Segundo Eslami, o Irã manterá o direito de enriquecer urânio. Em declaração divulgada pela agência estatal Isna, ele afirmou que nenhuma força externa será capaz de interromper o programa nuclear iraniano. O dirigente também criticou ações recentes contra o país, classificando-as como ineficazes e motivadas por interesses políticos.
A posição contraria declarações do presidente dos Estados Unidos, Donald Trump, que havia afirmado na quarta-feira que o Irã não teria permissão para continuar enriquecendo urânio no cenário pós-guerra. Segundo Trump, os EUA pretendem atuar, em cooperação com o Irã, na remoção de materiais nucleares considerados sensíveis.
As negociações entre os dois países começam em meio a um cessar-fogo considerado frágil, iniciado no início da semana. O governo iraniano, inclusive, acusa seus adversários de já terem violado o acordo.

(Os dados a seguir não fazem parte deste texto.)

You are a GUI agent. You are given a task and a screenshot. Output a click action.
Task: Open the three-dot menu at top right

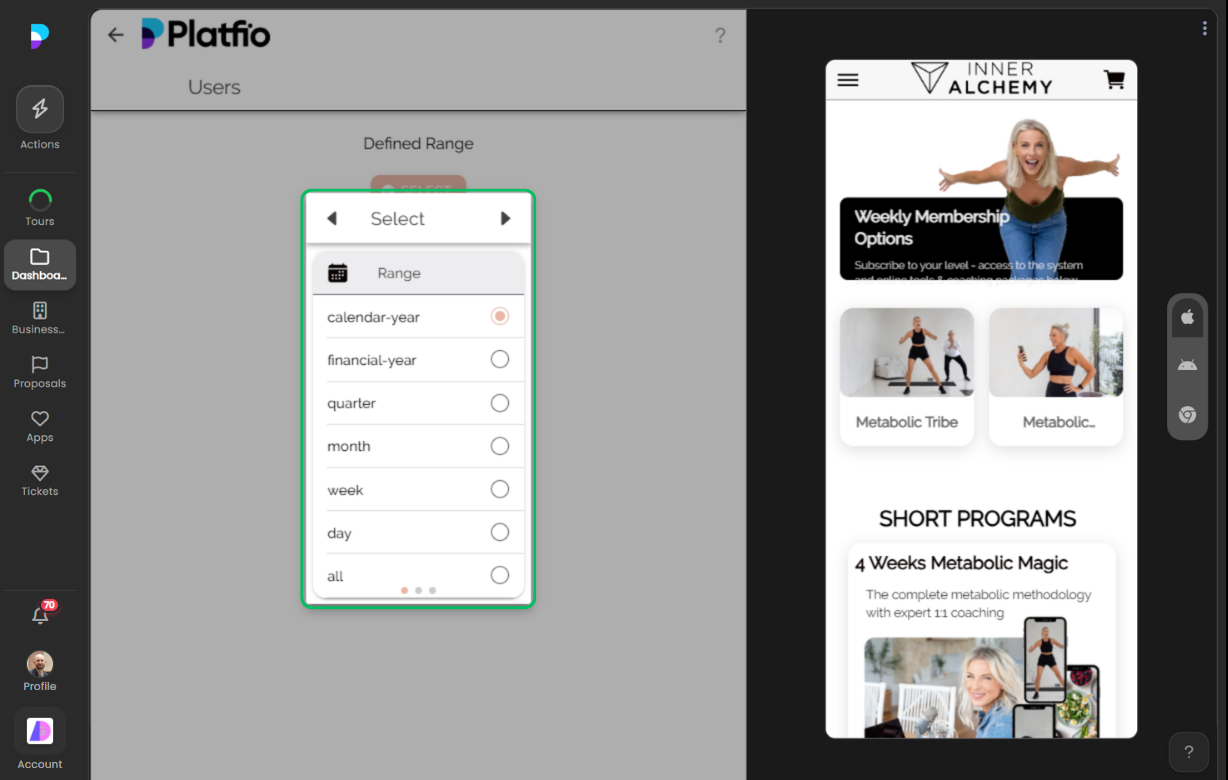click(1205, 28)
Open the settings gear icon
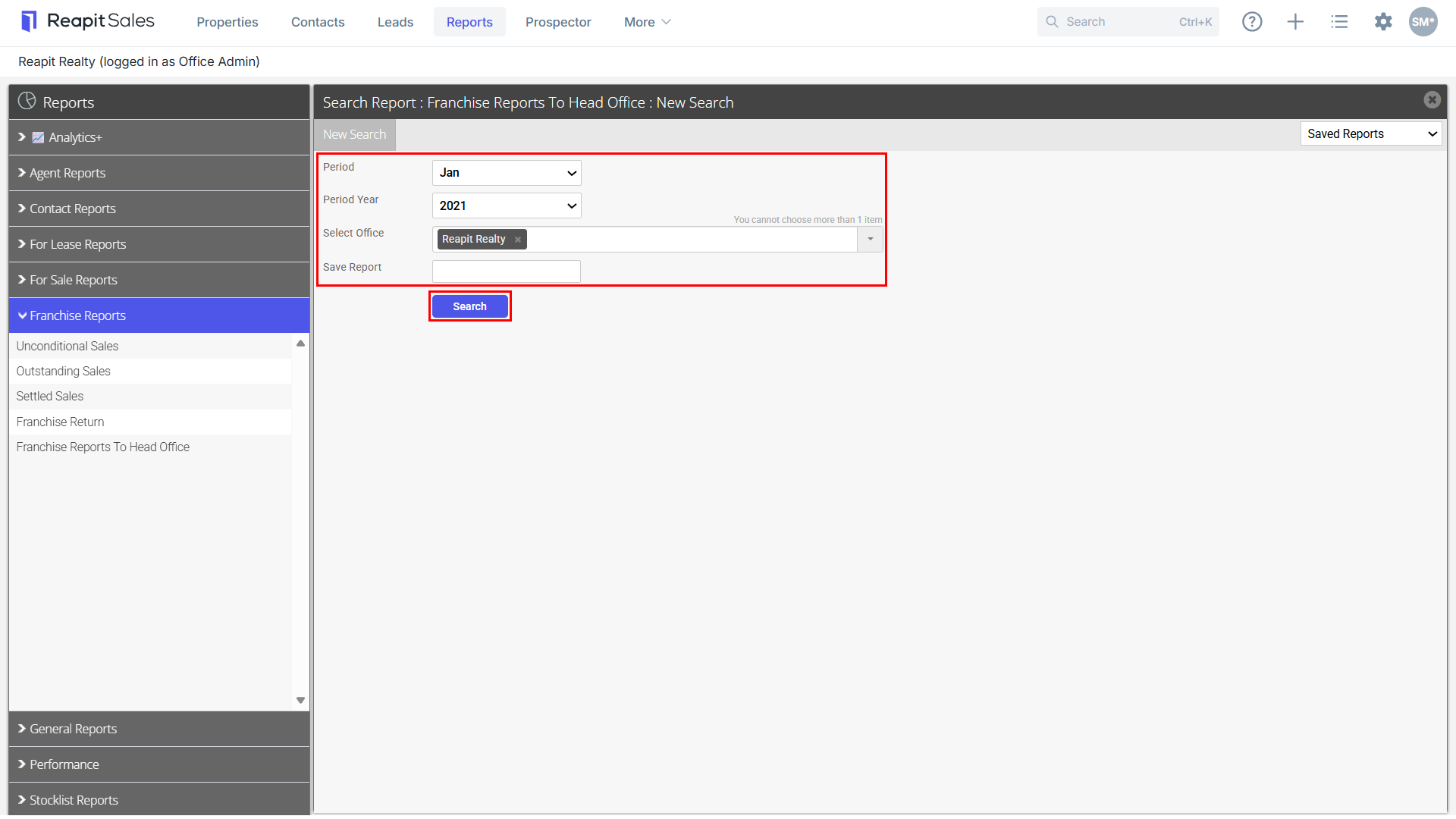 click(1383, 22)
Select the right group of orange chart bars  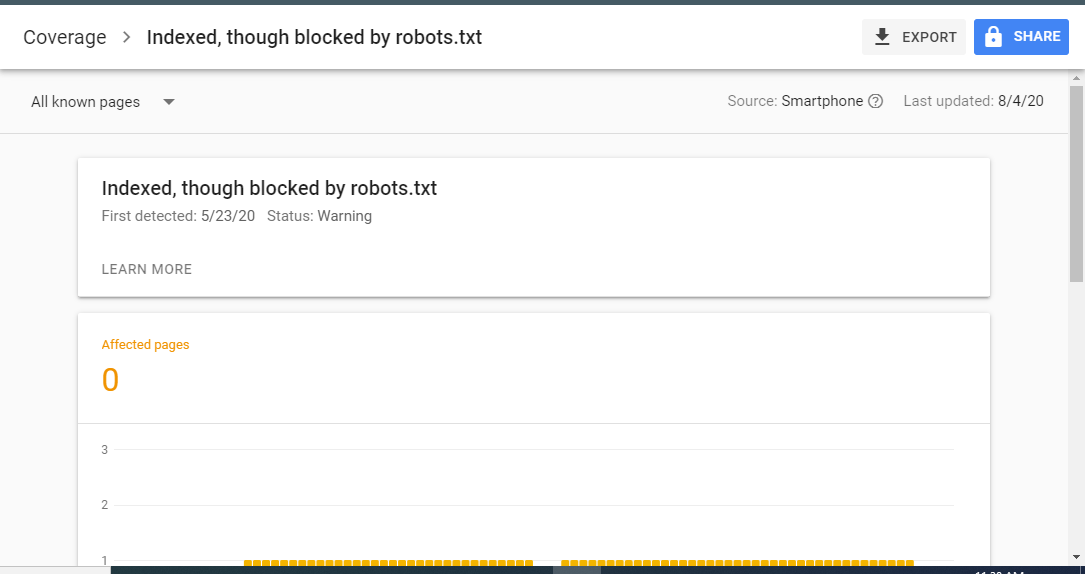[x=737, y=563]
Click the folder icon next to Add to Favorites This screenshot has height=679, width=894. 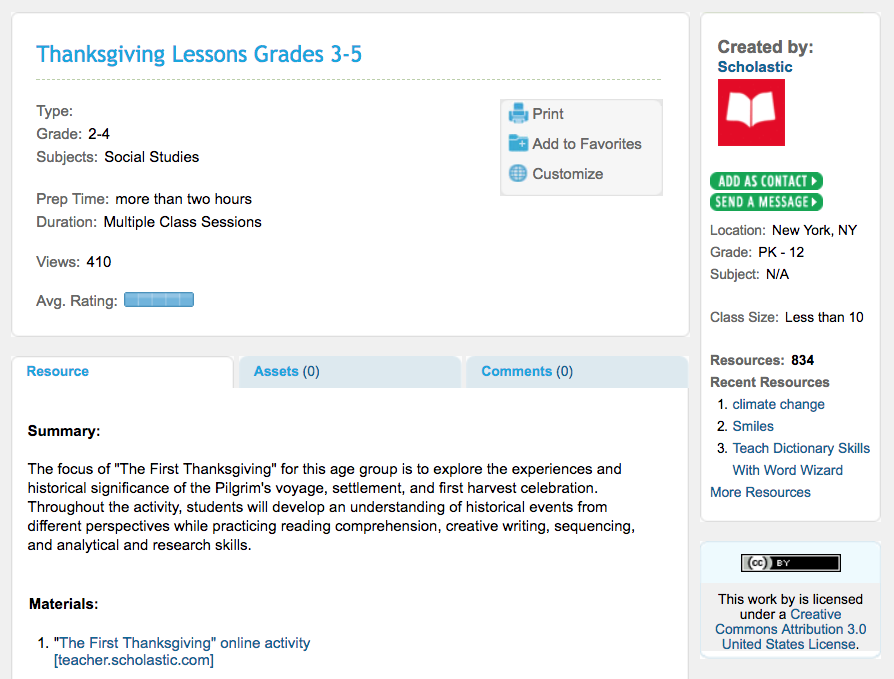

O enriquecimento de urânio é um dos principais pontos de divergência entre Irã e Estados Unidos. Enquanto Washington acusa Teerã de buscar o desenvolvimento de armas nucleares, o governo iraniano afirma que seu programa tem fins exclusivamente pacíficos.
Dados da Agência Internacional de Energia Atômica (AIEA), órgão ligado à ONU, indicam que o Irã possui cerca de 440 quilos de urânio enriquecido a 60% de pureza — nível considerado próximo ao necessário para a produção de armamento nuclear.
As tratativas devem buscar uma solução definitiva para o conflito, que também envolve Israel e mantém a tensão elevada no cenário internacional.